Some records
========================================================================

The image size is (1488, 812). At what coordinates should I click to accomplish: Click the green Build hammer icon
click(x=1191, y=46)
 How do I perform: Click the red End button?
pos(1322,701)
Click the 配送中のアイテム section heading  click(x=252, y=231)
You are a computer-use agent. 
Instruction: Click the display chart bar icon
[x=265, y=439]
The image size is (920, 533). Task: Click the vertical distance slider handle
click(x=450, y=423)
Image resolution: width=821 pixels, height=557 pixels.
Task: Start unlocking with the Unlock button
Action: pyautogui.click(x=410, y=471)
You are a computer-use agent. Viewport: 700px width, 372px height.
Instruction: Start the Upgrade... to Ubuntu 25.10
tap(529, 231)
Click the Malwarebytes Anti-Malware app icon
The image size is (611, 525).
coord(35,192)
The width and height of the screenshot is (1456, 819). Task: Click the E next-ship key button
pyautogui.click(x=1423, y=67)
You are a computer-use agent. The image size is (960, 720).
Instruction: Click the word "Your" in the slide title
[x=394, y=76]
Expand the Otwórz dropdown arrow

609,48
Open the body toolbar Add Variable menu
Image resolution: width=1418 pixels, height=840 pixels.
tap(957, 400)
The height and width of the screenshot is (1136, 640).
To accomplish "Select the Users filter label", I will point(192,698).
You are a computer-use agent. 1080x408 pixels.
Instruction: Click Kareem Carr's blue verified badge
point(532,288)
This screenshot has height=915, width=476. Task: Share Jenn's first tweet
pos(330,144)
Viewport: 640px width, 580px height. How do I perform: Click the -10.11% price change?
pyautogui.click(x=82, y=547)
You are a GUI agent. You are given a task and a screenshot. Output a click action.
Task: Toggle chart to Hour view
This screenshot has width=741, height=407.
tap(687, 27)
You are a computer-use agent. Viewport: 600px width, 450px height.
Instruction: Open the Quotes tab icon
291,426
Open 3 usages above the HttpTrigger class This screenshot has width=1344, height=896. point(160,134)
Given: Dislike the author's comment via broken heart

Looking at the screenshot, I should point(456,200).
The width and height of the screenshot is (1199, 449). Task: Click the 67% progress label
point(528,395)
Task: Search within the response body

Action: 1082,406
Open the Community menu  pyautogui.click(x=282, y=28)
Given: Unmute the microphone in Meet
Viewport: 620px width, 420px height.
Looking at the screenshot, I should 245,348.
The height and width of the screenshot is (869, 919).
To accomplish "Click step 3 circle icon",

========================================================================

> [Problem]: Lay out every line of the listing above as a Markdown table with the columns Row and Text, numbering the rows in order and leaving out blank lines.

> [Completed exercise]:
| Row | Text |
|---|---|
| 1 | The image size is (1488, 812). At what coordinates should I click to accomplish: Click the green Build hammer icon |
| 2 | click(x=1191, y=46) |
| 3 |  How do I perform: Click the red End button? |
| 4 | pos(1322,701) |
| 5 | Click the 配送中のアイテム section heading  click(x=252, y=231) |
| 6 | You are a computer-use agent.  |
| 7 | Instruction: Click the display chart bar icon |
| 8 | [x=265, y=439] |
| 9 | The image size is (920, 533). Task: Click the vertical distance slider handle |
| 10 | click(x=450, y=423) |
| 11 | Image resolution: width=821 pixels, height=557 pixels. |
| 12 | Task: Start unlocking with the Unlock button |
| 13 | Action: pyautogui.click(x=410, y=471) |
| 14 | You are a computer-use agent. Viewport: 700px width, 372px height. |
| 15 | Instruction: Start the Upgrade... to Ubuntu 25.10 |
| 16 | tap(529, 231) |
| 17 | Click the Malwarebytes Anti-Malware app icon |
| 18 | The image size is (611, 525). |
| 19 | coord(35,192) |
| 20 | The width and height of the screenshot is (1456, 819). Task: Click the E next-ship key button |
| 21 | pyautogui.click(x=1423, y=67) |
| 22 | You are a computer-use agent. The image size is (960, 720). |
| 23 | Instruction: Click the word "Your" in the slide title |
| 24 | [x=394, y=76] |
| 25 | Expand the Otwórz dropdown arrow |
| 26 | 609,48 |
| 27 | Open the body toolbar Add Variable menu |
| 28 | Image resolution: width=1418 pixels, height=840 pixels. |
| 29 | tap(957, 400) |
| 30 | The height and width of the screenshot is (1136, 640). |
| 31 | To accomplish "Select the Users filter label", I will point(192,698). |
| 32 | You are a computer-use agent. 1080x408 pixels. |
| 33 | Instruction: Click Kareem Carr's blue verified badge |
| 34 | point(532,288) |
| 35 | This screenshot has height=915, width=476. Task: Share Jenn's first tweet |
| 36 | pos(330,144) |
| 37 | Viewport: 640px width, 580px height. How do I perform: Click the -10.11% price change? |
| 38 | pyautogui.click(x=82, y=547) |
| 39 | You are a GUI agent. You are given a task and a screenshot. Output a click action. |
| 40 | Task: Toggle chart to Hour view |
| 41 | This screenshot has width=741, height=407. |
| 42 | tap(687, 27) |
| 43 | You are a computer-use agent. Viewport: 600px width, 450px height. |
| 44 | Instruction: Open the Quotes tab icon |
| 45 | 291,426 |
| 46 | Open 3 usages above the HttpTrigger class This screenshot has width=1344, height=896. point(160,134) |
| 47 | Given: Dislike the author's comment via broken heart |
| 48 | Looking at the screenshot, I should point(456,200). |
| 49 | The width and height of the screenshot is (1199, 449). Task: Click the 67% progress label |
| 50 | point(528,395) |
| 51 | Task: Search within the response body |
| 52 | Action: 1082,406 |
| 53 | Open the Community menu  pyautogui.click(x=282, y=28) |
| 54 | Given: Unmute the microphone in Meet |
| 55 | Viewport: 620px width, 420px height. |
| 56 | Looking at the screenshot, I should 245,348. |
| 57 | The height and width of the screenshot is (869, 919). |
| 58 | To accomplish "Click step 3 circle icon", |